Ile Maurice: Me Satyajit Boolell - «Le pays est accaparé par une association de malfaiteurs»

interview

Dans un enregistrement qui a circulé à J-2 des élections, des propos attribués à l'épouse de l'ex-Premier ministre ont suscité des interrogations concernant des tentatives d'ingérence dans le travail du bureau du Directeur des poursuites publiques d'alors (DPP). L'enregistrement évoque en particulier des discussions visant à entraver l'indépendance de l'ancien DPP, Me Satyajit Boolell, Senior Counsel, pour le rendre incapable d'agir de manière autonome et transparente. On y entend aussi la voix suggérant d'inscrire cette tentative à l'agenda, afin de rendre la situation insoutenable pour le DPP de l'époque. Nous avons contacté le principal intéressé, qui a bien voulu répondre à nos questions.

L'enregistrement dans lequel il est question de tenter d'entraver votre capacité à traiter certaines affaires, semble soulever de graves préoccupations. Quelle a été votre première réaction face à ces ces propos ?

L'enregistrement vient confirmer ce que moi et plusieurs autres personnes au bureau du DPP à l'époque, avions toujours soupçonné. En écoutant l'enregistrement je dois avouer qu'au-dessus de l'émotion, j'ai éprouvé une seconde fois ce profond sentiment de dégoût et de révolte qui m'avait animé à l'époque. Car il s'agit, ici, d'un complot venant des plus hautes sphères du pouvoir, visant à nuire et non seulement à me nuire personnellement, mais aussi à toute ma famille, afin d'inciter mon départ en tant que DPP et entraver le bon fonctionnement du bureau du DPP.

Dans l'enregistrement, on peut entendre la voix attribuée à l'épouse de Pravind Jugnauth et celle de Ken Arian. Si cette identification est confirmée, pouvez-vous préciser en quoi cet incident ou ce mot d'ordre a mis en péril la capacité de votre bureau à mener ses enquêtes et poursuites de manière impartiale, et quelles en ont été les conséquences sur le système judiciaire ?

Il y avait un sous-entendu au sein des institutions qui, en temps normal, collaboraient avec le bureau du DPP, qui se manifestait par la limitation de toute forme de coopération, en d'autres mots, d'isoler le bureau. Cela avait pour but de décourager les avocats et même de tenter de les intimider dans certaines prises de décision. Cependant, au sein du bureau du DPP, comme cela a toujours été le cas, il y a des professionnels assidus qui n'ont jamais cédé à ce genre d'intimidation. Leur indépendance et leur impartialité n'ont jamais été remises en question.
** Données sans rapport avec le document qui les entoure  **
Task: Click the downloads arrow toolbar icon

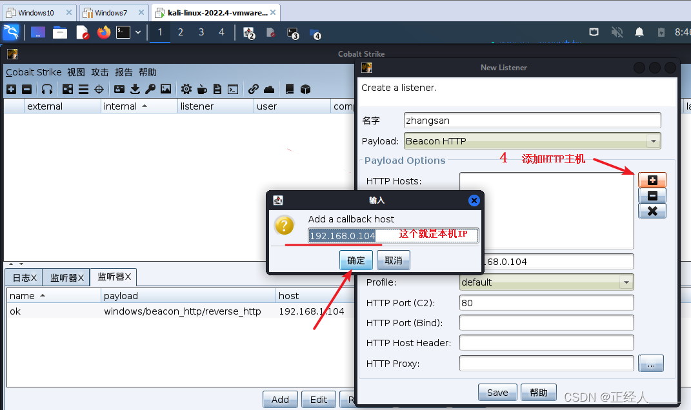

Vous avez indiqué que la voix dans l'enregistrement semblait être celle de l'épouse du Premier ministre. Quelles actions légales ou institutionnelles envisagez-vous pour faire face à une telle ingérence dans les affaires du DPP, et quelle est, selon vous, la portée de ces faits sur la gouvernance à Maurice ?

J'ai dit que je reconnais la voix de ces personnes et je n'ai aucune raison d'en conclure autrement. Ce n'est pas de mon ressort de prendre des actions légales ou institutionnelles. Cependant, je laisserai le soin aux autorités concernées de prendre les sanctions qui s'avèrent appropriées et d'assurer que de tels complots ne se reproduisent jamais afin de protéger nos institutions constitutionnelles contre toute ingérence politique ou autre. Aujourd'hui je constate que l'État mauricien a été accaparé par une bande de non-élus, une association de malfaiteurs qui n'ont aucune notion de base de ce qu'est une démocratie ou même la séparation des pouvoirs - et qui font fi de la bonne marche des institutions indépendantes et constitutionnelles. Il faut absolument retourner aux valeurs démocratiques et constitutionnelles.

A Teleplus, jeudi, vous dites, je cite : «Heureusement qu'il y a des élections, sinon lepep ti pou tir zot par kole». Est-ce la colère qui vous pousse à dire cela ?

Je dis heureusement il y a des élections «sinon lepep ti pou rant dan l'hôtel du gouvernement e fou zot dehors par kole». Je le dis car on peut discerner une colère profonde dans le peuple et cette colère peut se traduire par une révolution ou par la violence. C'est pourquoi je parle des élections comme d'une soupape.